Adrano ha onorato il ricordo del suo storico massaggiatore, Rocco Marino: nella tensostruttura della Villa Comunale, piena di tifosi che hanno sostenuto incessantemente la squadra, l’Unifarmed di Gigi Bordieri ha vinto la seconda edizione del memorial, a cui ha presenziato la famiglia Marino, superando sabato Comiso e imponendosi domenica su Gela. Ciò che più colpisce è la fluidità del gioco dei bianconeri, che si dimostrano furbi nel saper sfruttare tutte le pecche difensive degli avversari e solidi in difesa.

Il fine settimana cestistico nella cittadina etnea parte il sabato pomeriggio con la sfida tra il Basket Gela e l’Amatori Messina.

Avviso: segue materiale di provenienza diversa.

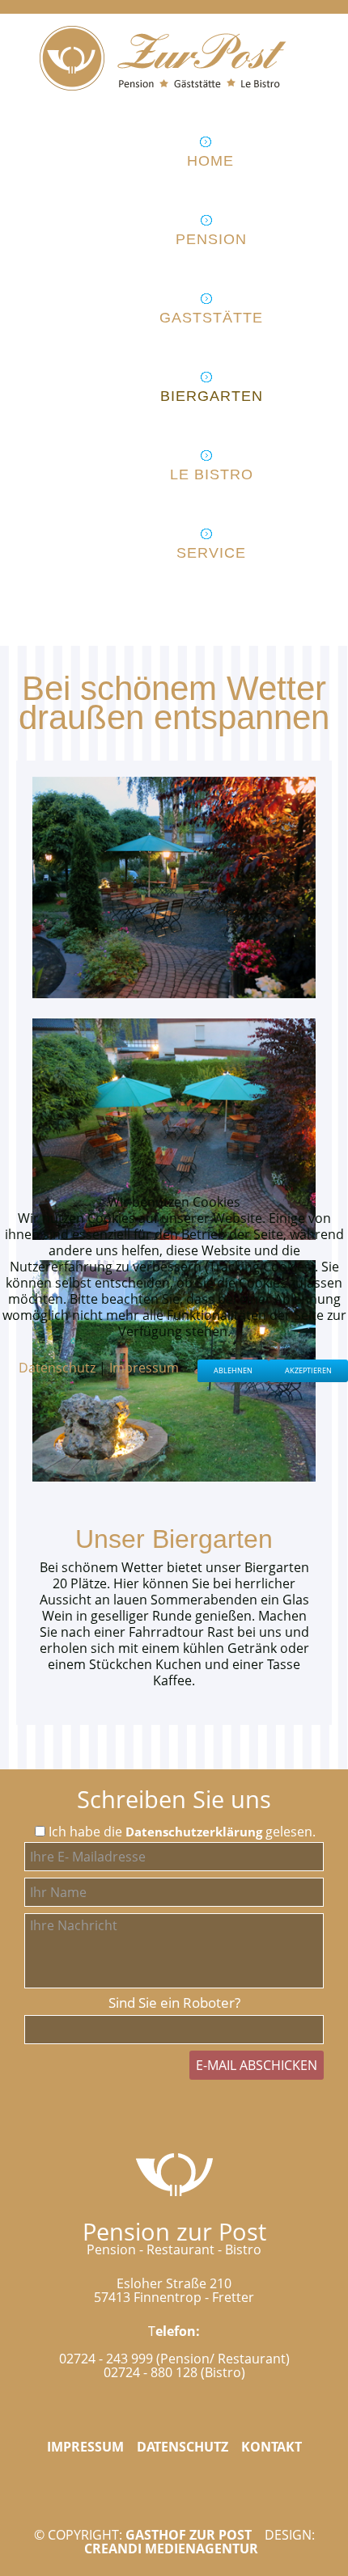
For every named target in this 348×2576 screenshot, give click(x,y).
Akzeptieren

La squadra nissena quest’anno punta alla promozione diretta in Serie B Dilettanti; ha allestito un roster di categoria superiore, diretto dall’ex tecnico delle giovanili della Fortitudo Bologna Tiziano Tarquini e con la punta di diamante Gianluca Tartaglia. L’Amatori Messina è reduce da una salvezza ai play-out: «Quest’anno abbiamo due “5” puri e nessun “4” – spiega Checco D’Arrigo, promosso capo allenatore dei peloritani –. Siamo più corti rispetto all’ultimo campionato, contando su otto giocatori, a cui si aggiungono gli ’89 che devono fare esperienza. L’obiettivo è la salvezza.» In campo, le due squadre si equivalgono per lunghi tratti in una partita spigolosa e segnata da tanti falli. Si impone Gela, che ribalta il 51-52 con cui Messina conduceva a cinque minuti dal termine, prima dell’uscita di Crovace per cinque falli.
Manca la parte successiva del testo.